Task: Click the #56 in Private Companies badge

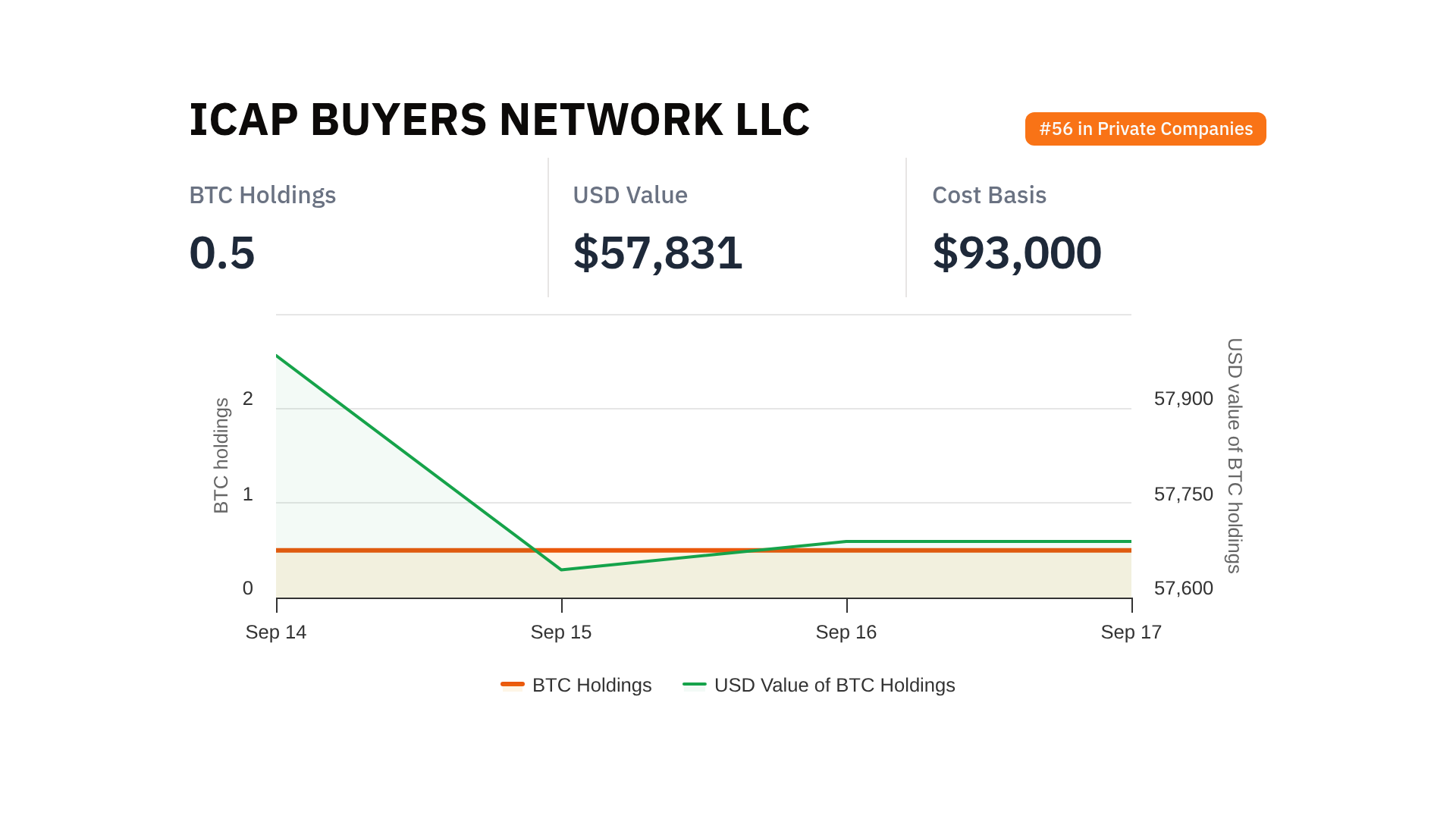Action: (1145, 129)
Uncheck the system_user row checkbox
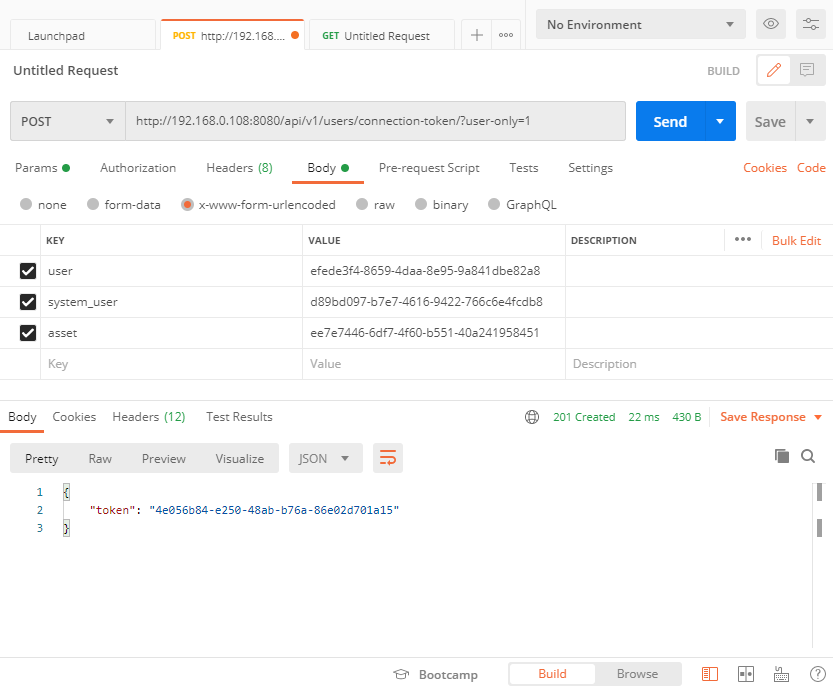The width and height of the screenshot is (833, 689). 28,302
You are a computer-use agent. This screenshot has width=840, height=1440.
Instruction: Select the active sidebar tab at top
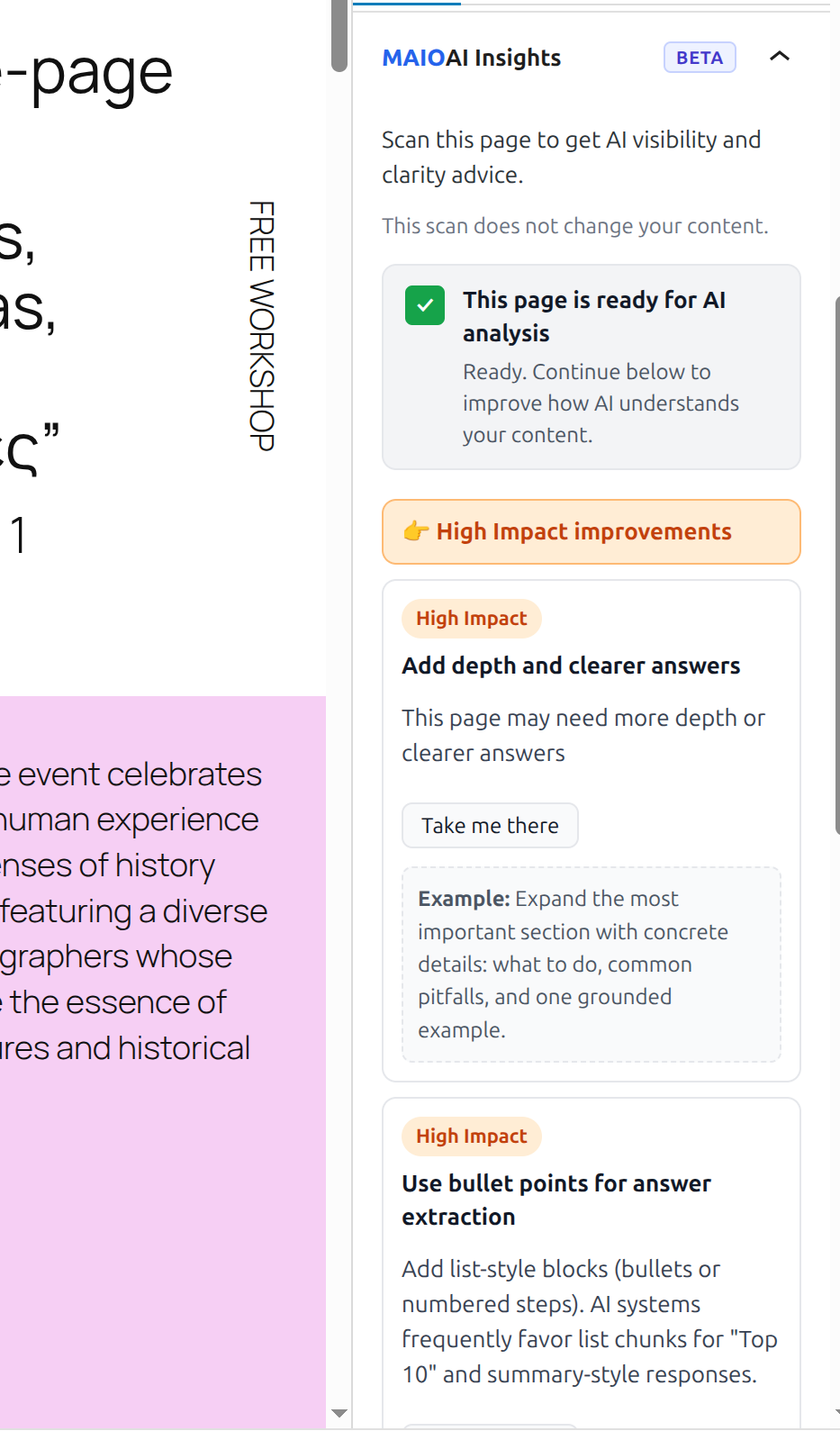click(x=407, y=5)
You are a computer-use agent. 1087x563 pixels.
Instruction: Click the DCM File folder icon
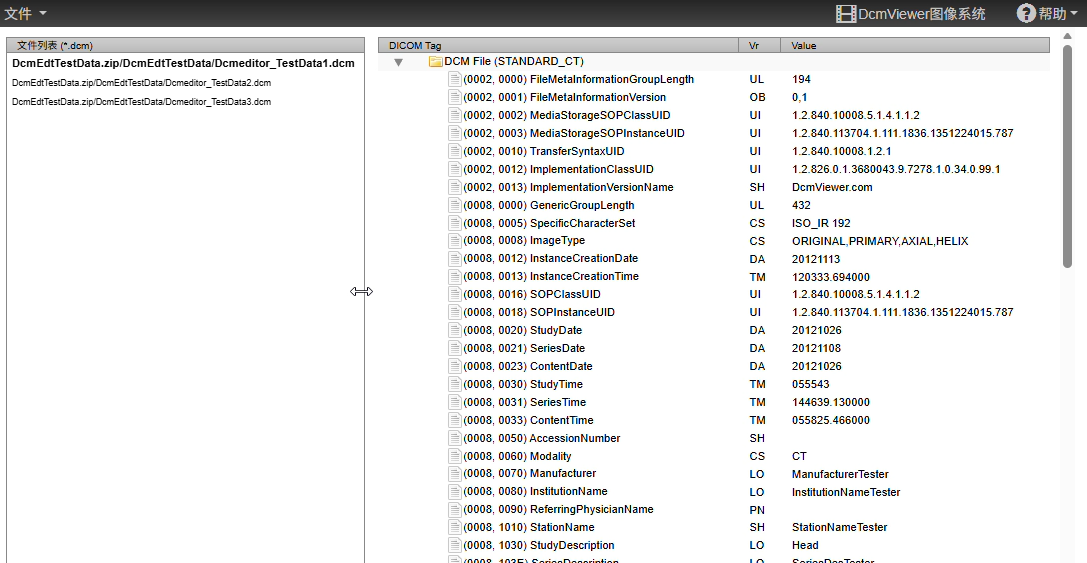point(435,62)
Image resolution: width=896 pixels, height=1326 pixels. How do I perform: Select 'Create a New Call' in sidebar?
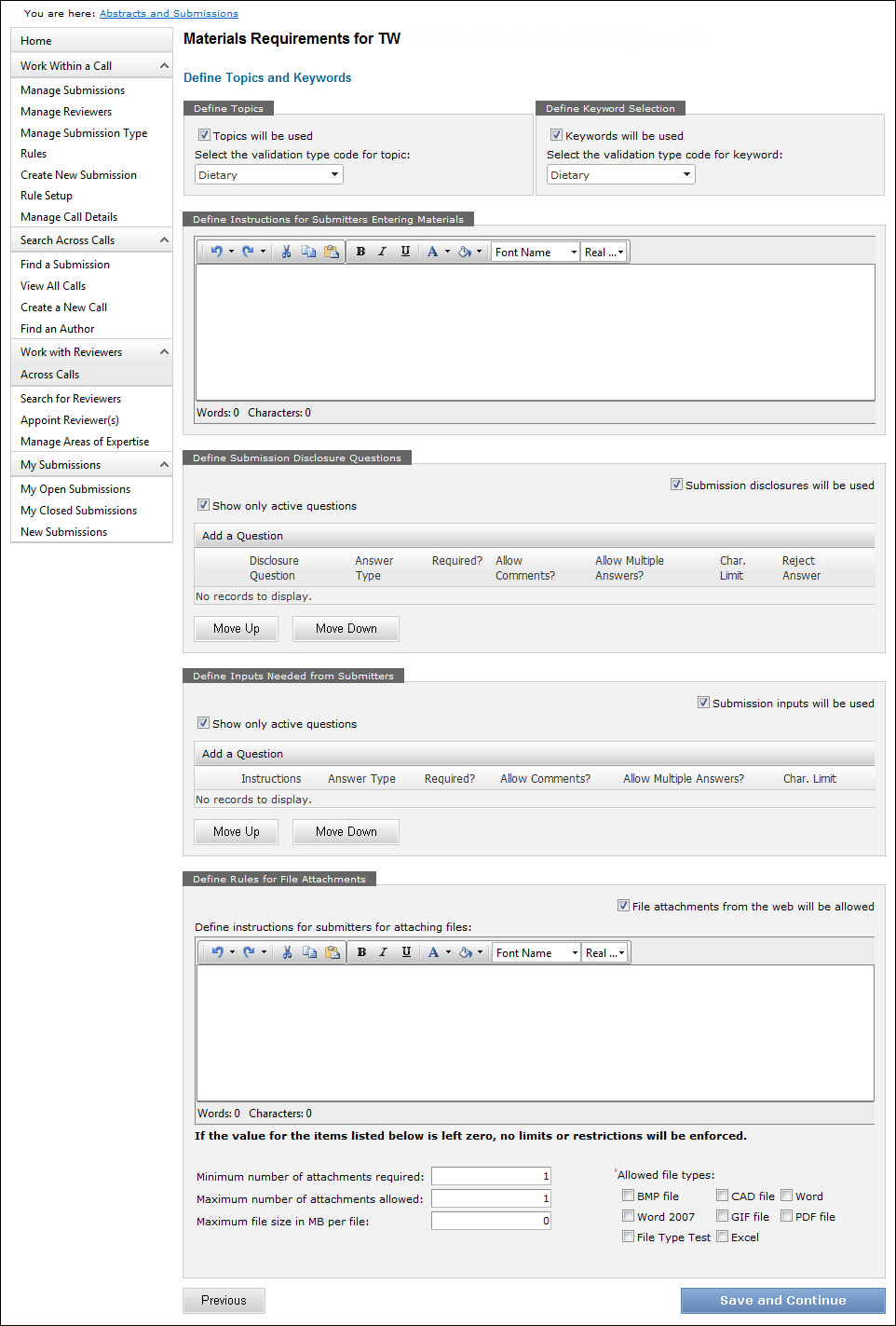pyautogui.click(x=63, y=308)
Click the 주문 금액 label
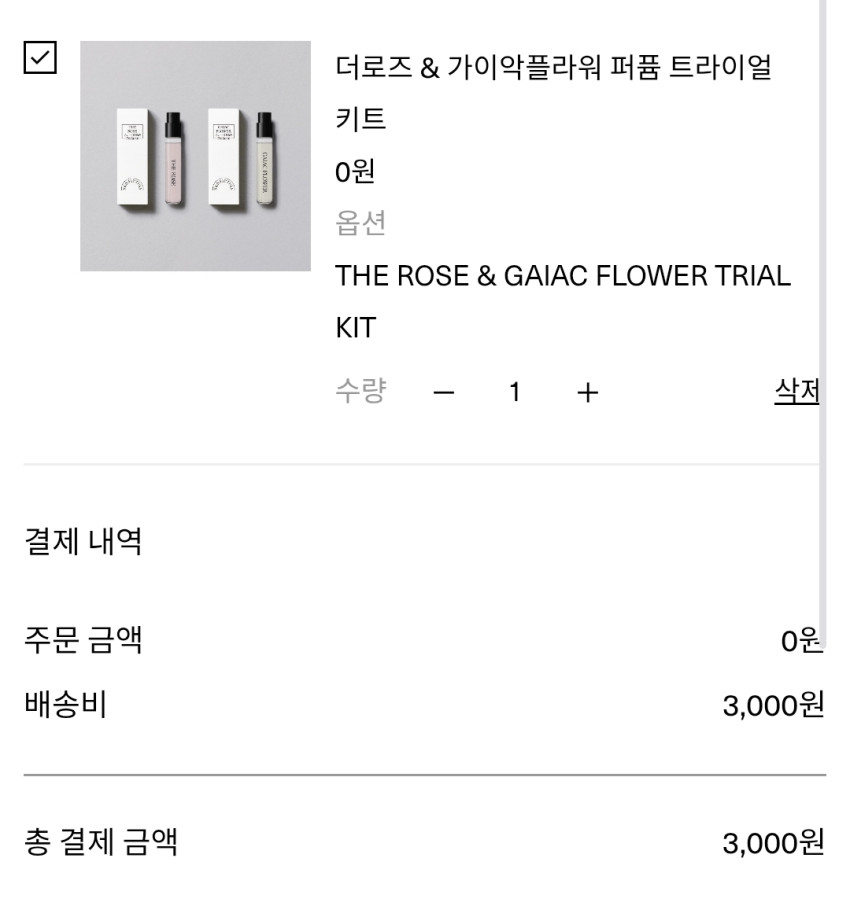Image resolution: width=850 pixels, height=917 pixels. [x=83, y=639]
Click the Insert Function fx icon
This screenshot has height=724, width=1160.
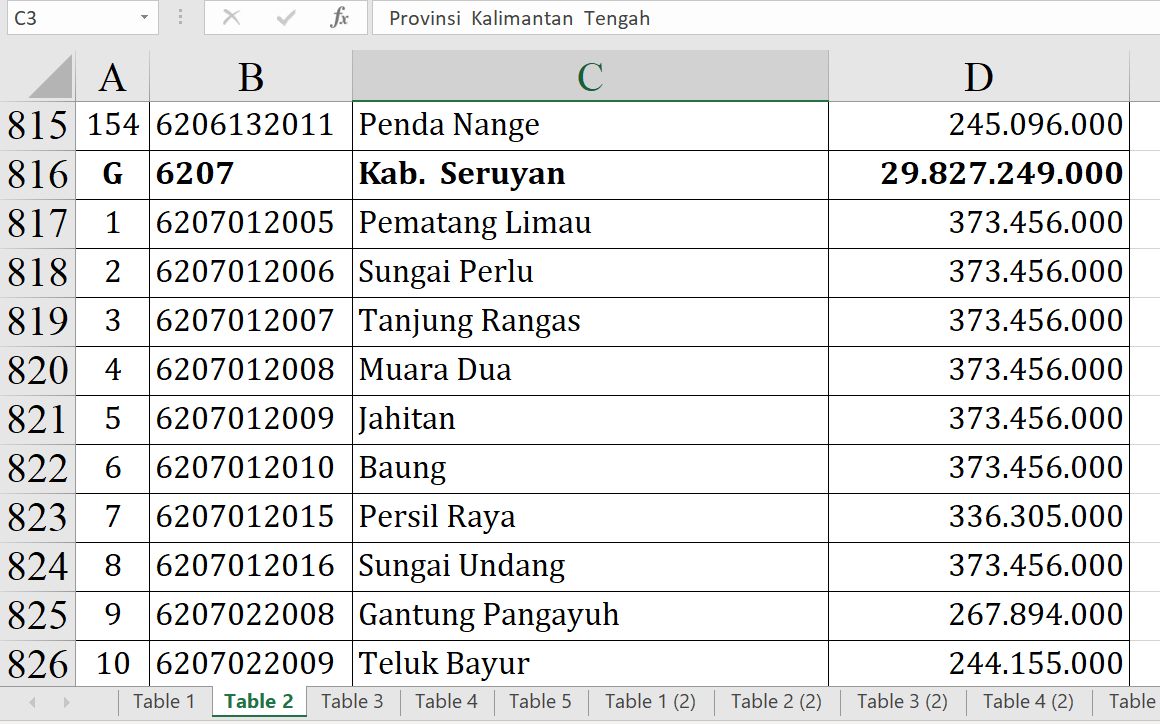point(339,18)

▶ [YOUR TASK] Look over the records above and copy each line that includes the string "agent".

▶ [ANSWER FOR THE TASK]
You are a computer-use agent. This screenshot has width=840, height=1440.
You are a computer-use agent. 1087x563 pixels.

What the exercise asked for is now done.